- _Written task_
Reproduce verbatim the lines of the material below, starting at the line that contains "1142x679 pixels. Task: Switch to the 占比 tab" and ending with the final line of the material. Output only those lines.

- _Task inputs_

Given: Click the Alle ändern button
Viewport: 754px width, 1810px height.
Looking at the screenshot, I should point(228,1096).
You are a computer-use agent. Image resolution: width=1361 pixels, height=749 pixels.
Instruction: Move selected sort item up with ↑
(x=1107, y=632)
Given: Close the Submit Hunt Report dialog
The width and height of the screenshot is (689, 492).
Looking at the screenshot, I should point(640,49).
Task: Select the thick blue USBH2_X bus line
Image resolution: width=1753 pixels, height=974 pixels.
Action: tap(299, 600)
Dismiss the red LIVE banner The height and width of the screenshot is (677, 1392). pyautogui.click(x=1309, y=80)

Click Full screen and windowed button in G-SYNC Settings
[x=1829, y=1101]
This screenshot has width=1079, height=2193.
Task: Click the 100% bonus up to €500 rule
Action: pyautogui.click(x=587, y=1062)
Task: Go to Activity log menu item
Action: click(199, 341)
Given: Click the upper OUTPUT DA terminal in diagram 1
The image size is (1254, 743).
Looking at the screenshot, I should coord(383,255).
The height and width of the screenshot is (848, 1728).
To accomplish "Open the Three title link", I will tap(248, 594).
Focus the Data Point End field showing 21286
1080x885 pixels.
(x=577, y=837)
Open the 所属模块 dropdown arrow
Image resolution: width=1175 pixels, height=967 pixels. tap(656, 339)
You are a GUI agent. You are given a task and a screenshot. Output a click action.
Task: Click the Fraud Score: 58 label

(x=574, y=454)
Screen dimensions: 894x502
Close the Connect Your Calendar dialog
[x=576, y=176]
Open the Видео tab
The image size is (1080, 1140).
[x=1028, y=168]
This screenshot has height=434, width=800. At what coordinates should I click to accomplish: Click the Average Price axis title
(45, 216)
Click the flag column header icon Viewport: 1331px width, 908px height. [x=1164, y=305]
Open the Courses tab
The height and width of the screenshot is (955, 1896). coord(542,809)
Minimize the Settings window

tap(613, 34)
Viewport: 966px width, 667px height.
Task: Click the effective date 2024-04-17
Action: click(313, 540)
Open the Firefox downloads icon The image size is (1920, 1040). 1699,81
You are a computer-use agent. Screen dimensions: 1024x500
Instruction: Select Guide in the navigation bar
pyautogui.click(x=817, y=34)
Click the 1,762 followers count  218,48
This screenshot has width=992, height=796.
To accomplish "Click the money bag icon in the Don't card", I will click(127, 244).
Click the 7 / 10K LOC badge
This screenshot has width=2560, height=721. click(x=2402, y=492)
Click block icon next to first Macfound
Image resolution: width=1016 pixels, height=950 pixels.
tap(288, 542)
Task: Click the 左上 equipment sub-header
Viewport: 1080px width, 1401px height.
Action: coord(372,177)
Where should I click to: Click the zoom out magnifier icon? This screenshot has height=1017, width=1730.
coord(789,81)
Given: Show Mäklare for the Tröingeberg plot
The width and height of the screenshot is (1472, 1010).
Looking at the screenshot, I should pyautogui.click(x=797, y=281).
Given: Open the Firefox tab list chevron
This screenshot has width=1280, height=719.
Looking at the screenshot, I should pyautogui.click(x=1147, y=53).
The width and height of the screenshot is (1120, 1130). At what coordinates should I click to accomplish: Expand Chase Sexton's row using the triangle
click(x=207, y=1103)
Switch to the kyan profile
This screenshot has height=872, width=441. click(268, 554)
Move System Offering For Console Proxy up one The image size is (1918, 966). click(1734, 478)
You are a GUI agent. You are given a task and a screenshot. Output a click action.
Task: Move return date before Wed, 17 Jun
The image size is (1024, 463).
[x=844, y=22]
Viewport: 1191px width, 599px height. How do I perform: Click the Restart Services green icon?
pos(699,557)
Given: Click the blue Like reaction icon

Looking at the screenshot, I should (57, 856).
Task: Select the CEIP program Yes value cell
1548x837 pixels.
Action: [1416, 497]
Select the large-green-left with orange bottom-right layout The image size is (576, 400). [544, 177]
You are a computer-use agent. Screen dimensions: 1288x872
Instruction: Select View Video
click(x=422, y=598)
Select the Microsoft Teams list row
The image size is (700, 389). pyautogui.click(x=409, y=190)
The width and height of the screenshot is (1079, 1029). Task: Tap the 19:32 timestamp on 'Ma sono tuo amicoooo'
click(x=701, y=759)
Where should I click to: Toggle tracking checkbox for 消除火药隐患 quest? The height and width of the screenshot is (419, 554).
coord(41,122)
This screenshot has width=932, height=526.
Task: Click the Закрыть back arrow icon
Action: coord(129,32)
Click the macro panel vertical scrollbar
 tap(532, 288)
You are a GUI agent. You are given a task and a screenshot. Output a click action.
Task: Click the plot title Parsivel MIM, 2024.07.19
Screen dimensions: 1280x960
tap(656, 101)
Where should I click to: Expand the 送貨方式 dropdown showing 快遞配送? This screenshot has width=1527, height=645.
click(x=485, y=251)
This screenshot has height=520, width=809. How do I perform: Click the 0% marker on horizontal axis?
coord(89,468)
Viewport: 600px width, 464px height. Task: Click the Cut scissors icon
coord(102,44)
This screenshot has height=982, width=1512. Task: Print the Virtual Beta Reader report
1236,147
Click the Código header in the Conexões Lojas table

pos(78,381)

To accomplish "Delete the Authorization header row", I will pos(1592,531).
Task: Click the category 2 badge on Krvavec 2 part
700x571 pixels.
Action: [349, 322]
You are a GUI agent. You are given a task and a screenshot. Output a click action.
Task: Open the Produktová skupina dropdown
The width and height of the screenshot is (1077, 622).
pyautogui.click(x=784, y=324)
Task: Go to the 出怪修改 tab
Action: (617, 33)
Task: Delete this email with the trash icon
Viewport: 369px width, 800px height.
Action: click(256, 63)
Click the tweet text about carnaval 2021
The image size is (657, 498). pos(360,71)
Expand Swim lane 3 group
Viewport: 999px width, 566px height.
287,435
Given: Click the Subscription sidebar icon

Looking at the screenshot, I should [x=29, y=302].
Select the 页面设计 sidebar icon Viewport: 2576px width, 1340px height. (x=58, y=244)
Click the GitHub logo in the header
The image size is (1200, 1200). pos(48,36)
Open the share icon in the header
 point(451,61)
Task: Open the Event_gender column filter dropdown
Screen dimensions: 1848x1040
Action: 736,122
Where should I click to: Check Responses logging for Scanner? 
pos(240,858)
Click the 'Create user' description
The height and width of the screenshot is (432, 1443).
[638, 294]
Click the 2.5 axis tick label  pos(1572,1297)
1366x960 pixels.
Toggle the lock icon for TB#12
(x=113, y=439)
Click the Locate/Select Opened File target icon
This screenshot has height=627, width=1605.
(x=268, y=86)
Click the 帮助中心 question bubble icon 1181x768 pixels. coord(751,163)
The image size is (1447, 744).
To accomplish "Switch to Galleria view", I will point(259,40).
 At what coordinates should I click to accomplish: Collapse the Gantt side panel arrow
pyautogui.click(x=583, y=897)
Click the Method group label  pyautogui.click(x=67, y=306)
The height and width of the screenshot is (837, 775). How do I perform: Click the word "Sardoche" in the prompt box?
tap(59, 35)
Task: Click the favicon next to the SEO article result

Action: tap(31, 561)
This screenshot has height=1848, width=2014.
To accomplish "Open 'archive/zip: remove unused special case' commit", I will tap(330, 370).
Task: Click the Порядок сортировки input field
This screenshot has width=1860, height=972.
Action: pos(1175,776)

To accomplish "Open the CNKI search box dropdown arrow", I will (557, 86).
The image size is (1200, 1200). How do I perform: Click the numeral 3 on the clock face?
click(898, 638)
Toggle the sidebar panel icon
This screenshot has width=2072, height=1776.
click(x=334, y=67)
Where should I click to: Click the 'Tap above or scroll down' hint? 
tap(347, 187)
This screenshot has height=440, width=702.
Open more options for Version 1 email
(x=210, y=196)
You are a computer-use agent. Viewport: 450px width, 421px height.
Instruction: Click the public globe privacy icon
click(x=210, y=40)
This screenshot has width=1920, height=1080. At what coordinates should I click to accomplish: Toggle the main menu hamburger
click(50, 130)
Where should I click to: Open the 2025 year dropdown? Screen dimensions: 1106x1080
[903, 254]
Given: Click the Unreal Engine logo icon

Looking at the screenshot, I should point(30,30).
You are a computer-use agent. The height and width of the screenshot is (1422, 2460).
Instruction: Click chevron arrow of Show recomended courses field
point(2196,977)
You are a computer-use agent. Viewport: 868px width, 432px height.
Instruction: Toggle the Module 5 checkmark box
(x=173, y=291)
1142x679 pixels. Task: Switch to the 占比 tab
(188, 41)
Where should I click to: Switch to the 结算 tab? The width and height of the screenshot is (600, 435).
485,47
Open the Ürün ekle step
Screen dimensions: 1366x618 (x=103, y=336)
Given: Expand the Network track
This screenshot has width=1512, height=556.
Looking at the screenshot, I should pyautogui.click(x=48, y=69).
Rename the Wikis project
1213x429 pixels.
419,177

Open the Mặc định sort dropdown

- _Problem solution_
1142x679 pixels. Task: Switch to the 占比 tab
(188, 41)
Where should I click to: Switch to the 结算 tab? The width and height of the screenshot is (600, 435).
485,47
Open the Ürün ekle step
Screen dimensions: 1366x618 (x=103, y=336)
Given: Expand the Network track
This screenshot has width=1512, height=556.
Looking at the screenshot, I should pyautogui.click(x=48, y=69).
Rename the Wikis project
1213x429 pixels.
419,177

Open the Mặc định sort dropdown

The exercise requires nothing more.